* Assignment *
For the data below, restate word for word only the lines from the line containing "Screen dimensions: 1266x693" through the line containing "Click the Paste clipboard icon", both ends included.

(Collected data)
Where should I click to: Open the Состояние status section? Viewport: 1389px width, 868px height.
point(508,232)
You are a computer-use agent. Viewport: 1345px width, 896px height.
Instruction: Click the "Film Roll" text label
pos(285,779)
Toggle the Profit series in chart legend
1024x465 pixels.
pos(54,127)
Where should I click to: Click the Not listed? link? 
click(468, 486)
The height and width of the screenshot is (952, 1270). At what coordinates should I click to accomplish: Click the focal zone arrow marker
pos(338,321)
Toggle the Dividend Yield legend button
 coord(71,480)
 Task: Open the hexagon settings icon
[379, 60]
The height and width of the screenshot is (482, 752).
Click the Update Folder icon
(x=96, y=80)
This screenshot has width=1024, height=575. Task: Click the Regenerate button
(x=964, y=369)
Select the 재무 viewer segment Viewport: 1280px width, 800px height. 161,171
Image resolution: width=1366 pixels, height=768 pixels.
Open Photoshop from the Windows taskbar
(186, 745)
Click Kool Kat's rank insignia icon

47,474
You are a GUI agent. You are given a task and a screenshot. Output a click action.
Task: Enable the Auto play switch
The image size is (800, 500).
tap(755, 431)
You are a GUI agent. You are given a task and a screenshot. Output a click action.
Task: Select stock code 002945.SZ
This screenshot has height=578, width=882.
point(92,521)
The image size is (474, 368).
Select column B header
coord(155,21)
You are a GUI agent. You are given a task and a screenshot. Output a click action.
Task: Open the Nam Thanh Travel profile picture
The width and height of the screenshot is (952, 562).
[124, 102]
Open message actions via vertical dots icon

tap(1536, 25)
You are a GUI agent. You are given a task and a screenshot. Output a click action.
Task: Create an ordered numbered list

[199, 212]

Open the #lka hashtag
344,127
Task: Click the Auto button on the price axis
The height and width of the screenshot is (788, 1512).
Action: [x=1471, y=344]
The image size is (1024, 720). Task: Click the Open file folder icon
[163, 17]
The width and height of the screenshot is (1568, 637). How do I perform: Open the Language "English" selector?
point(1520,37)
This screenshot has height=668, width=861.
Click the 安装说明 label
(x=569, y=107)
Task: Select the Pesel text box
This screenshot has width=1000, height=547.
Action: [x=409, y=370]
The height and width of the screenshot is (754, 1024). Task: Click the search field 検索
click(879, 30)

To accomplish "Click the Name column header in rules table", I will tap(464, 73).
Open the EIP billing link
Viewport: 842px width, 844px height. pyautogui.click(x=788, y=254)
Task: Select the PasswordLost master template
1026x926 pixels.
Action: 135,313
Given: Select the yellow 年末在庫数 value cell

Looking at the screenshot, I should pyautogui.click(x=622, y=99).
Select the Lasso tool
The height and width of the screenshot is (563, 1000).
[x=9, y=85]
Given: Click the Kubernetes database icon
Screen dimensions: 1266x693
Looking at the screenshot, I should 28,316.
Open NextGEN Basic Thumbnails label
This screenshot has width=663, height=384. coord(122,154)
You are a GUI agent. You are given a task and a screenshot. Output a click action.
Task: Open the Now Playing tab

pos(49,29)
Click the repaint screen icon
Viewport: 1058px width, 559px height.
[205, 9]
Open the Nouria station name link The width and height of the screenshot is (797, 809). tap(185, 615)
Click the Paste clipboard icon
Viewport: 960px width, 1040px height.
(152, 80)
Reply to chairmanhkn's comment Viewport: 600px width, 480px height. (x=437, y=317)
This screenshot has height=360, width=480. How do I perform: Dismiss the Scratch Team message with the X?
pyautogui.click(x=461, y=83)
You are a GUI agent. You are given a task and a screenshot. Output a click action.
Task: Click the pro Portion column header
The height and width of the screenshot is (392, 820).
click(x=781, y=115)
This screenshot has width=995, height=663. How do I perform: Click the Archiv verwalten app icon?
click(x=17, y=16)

* Finished task *
Screen dimensions: 1266x693
Looking at the screenshot, I should 28,316.
Open NextGEN Basic Thumbnails label
This screenshot has width=663, height=384. coord(122,154)
You are a GUI agent. You are given a task and a screenshot. Output a click action.
Task: Open the Now Playing tab

pos(49,29)
Click the repaint screen icon
Viewport: 1058px width, 559px height.
[205, 9]
Open the Nouria station name link The width and height of the screenshot is (797, 809). tap(185, 615)
Click the Paste clipboard icon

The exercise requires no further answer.